Dataset records
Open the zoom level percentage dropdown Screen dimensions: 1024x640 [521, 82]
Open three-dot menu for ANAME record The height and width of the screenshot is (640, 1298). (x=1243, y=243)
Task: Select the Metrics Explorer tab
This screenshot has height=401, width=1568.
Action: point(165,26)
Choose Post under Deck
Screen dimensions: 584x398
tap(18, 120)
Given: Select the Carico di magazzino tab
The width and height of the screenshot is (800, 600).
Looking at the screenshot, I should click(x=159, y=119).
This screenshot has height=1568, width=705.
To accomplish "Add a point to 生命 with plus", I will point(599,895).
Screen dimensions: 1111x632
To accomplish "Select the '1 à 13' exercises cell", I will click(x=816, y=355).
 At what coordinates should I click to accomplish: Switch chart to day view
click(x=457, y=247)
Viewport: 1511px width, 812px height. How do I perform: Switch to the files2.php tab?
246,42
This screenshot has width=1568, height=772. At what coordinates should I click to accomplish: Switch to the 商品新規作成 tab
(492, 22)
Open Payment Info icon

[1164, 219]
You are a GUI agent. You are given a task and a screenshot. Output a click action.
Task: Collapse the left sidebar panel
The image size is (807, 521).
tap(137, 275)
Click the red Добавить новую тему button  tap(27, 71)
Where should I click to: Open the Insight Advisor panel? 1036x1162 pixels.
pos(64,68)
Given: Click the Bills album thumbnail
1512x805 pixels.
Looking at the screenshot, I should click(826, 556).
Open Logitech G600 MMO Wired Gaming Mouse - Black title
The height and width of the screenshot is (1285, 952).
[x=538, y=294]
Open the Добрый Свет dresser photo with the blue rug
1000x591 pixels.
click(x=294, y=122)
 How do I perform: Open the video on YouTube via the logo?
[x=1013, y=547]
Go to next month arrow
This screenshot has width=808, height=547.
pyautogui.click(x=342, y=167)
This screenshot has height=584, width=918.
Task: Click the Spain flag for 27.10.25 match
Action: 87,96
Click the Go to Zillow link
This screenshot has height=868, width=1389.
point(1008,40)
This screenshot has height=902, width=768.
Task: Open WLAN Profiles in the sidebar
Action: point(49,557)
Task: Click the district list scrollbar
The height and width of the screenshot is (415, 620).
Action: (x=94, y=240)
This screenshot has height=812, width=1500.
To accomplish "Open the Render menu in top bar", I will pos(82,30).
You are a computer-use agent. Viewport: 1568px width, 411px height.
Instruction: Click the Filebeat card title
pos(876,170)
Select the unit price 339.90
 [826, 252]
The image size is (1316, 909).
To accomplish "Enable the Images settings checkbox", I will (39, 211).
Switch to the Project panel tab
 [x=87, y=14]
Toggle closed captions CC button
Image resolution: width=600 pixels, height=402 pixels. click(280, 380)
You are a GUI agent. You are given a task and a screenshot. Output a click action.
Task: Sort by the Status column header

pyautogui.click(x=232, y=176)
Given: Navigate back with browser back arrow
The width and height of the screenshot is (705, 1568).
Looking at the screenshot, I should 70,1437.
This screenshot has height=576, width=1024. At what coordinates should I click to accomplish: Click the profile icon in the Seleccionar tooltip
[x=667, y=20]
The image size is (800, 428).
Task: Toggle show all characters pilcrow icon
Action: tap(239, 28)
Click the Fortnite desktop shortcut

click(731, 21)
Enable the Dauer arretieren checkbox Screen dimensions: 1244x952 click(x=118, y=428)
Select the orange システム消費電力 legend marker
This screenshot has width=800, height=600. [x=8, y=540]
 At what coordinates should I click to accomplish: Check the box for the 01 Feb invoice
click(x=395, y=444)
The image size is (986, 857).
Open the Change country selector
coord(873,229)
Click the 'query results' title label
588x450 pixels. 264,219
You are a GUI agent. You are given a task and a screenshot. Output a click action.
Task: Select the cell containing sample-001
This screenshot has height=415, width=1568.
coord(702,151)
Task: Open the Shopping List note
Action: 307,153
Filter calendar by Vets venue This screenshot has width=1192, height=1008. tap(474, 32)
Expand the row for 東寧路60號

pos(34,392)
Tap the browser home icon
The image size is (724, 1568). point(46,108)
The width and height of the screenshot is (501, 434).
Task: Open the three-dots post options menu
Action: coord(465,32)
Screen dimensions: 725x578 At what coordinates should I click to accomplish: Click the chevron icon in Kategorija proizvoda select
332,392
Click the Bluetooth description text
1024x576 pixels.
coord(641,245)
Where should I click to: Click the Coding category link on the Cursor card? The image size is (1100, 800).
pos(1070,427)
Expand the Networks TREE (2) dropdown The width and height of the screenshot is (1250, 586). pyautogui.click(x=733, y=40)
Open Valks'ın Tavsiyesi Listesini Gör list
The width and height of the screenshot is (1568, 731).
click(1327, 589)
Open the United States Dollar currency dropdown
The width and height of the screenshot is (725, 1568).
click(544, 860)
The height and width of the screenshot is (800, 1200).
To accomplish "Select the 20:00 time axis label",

--- What you will do ---
Print each entry above exactly as given.

--- Written response ---
Open the zoom level percentage dropdown Screen dimensions: 1024x640 [521, 82]
Open three-dot menu for ANAME record The height and width of the screenshot is (640, 1298). (x=1243, y=243)
Task: Select the Metrics Explorer tab
This screenshot has height=401, width=1568.
Action: point(165,26)
Choose Post under Deck
Screen dimensions: 584x398
tap(18, 120)
Given: Select the Carico di magazzino tab
The width and height of the screenshot is (800, 600).
Looking at the screenshot, I should click(x=159, y=119).
This screenshot has height=1568, width=705.
To accomplish "Add a point to 生命 with plus", I will point(599,895).
Screen dimensions: 1111x632
To accomplish "Select the '1 à 13' exercises cell", I will click(x=816, y=355).
 At what coordinates should I click to accomplish: Switch chart to day view
click(x=457, y=247)
Viewport: 1511px width, 812px height. How do I perform: Switch to the files2.php tab?
246,42
This screenshot has width=1568, height=772. At what coordinates should I click to accomplish: Switch to the 商品新規作成 tab
(492, 22)
Open Payment Info icon

[1164, 219]
You are a GUI agent. You are given a task and a screenshot. Output a click action.
Task: Collapse the left sidebar panel
The image size is (807, 521).
tap(137, 275)
Click the red Добавить новую тему button  tap(27, 71)
Where should I click to: Open the Insight Advisor panel? 1036x1162 pixels.
pos(64,68)
Given: Click the Bills album thumbnail
1512x805 pixels.
Looking at the screenshot, I should click(826, 556).
Open Logitech G600 MMO Wired Gaming Mouse - Black title
The height and width of the screenshot is (1285, 952).
[x=538, y=294]
Open the Добрый Свет dresser photo with the blue rug
1000x591 pixels.
click(x=294, y=122)
 How do I perform: Open the video on YouTube via the logo?
[x=1013, y=547]
Go to next month arrow
This screenshot has width=808, height=547.
pyautogui.click(x=342, y=167)
This screenshot has height=584, width=918.
Task: Click the Spain flag for 27.10.25 match
Action: 87,96
Click the Go to Zillow link
This screenshot has height=868, width=1389.
point(1008,40)
This screenshot has height=902, width=768.
Task: Open WLAN Profiles in the sidebar
Action: point(49,557)
Task: Click the district list scrollbar
The height and width of the screenshot is (415, 620).
Action: (x=94, y=240)
This screenshot has height=812, width=1500.
To accomplish "Open the Render menu in top bar", I will pos(82,30).
You are a computer-use agent. Viewport: 1568px width, 411px height.
Instruction: Click the Filebeat card title
pos(876,170)
Select the unit price 339.90
 [826, 252]
The image size is (1316, 909).
To accomplish "Enable the Images settings checkbox", I will (39, 211).
Switch to the Project panel tab
 [x=87, y=14]
Toggle closed captions CC button
Image resolution: width=600 pixels, height=402 pixels. click(280, 380)
You are a GUI agent. You are given a task and a screenshot. Output a click action.
Task: Sort by the Status column header

pyautogui.click(x=232, y=176)
Given: Navigate back with browser back arrow
The width and height of the screenshot is (705, 1568).
Looking at the screenshot, I should 70,1437.
This screenshot has height=576, width=1024. At what coordinates should I click to accomplish: Click the profile icon in the Seleccionar tooltip
[x=667, y=20]
The image size is (800, 428).
Task: Toggle show all characters pilcrow icon
Action: tap(239, 28)
Click the Fortnite desktop shortcut

click(731, 21)
Enable the Dauer arretieren checkbox Screen dimensions: 1244x952 click(x=118, y=428)
Select the orange システム消費電力 legend marker
This screenshot has width=800, height=600. [x=8, y=540]
 At what coordinates should I click to accomplish: Check the box for the 01 Feb invoice
click(x=395, y=444)
The image size is (986, 857).
Open the Change country selector
coord(873,229)
Click the 'query results' title label
588x450 pixels. 264,219
You are a GUI agent. You are given a task and a screenshot. Output a click action.
Task: Select the cell containing sample-001
This screenshot has height=415, width=1568.
coord(702,151)
Task: Open the Shopping List note
Action: 307,153
Filter calendar by Vets venue This screenshot has width=1192, height=1008. tap(474, 32)
Expand the row for 東寧路60號

pos(34,392)
Tap the browser home icon
The image size is (724, 1568). point(46,108)
The width and height of the screenshot is (501, 434).
Task: Open the three-dots post options menu
Action: coord(465,32)
Screen dimensions: 725x578 At what coordinates should I click to accomplish: Click the chevron icon in Kategorija proizvoda select
332,392
Click the Bluetooth description text
1024x576 pixels.
coord(641,245)
Where should I click to: Click the Coding category link on the Cursor card? The image size is (1100, 800).
pos(1070,427)
Expand the Networks TREE (2) dropdown The width and height of the screenshot is (1250, 586). pyautogui.click(x=733, y=40)
Open Valks'ın Tavsiyesi Listesini Gör list
The width and height of the screenshot is (1568, 731).
click(1327, 589)
Open the United States Dollar currency dropdown
The width and height of the screenshot is (725, 1568).
click(544, 860)
The height and width of the screenshot is (800, 1200).
To accomplish "Select the 20:00 time axis label",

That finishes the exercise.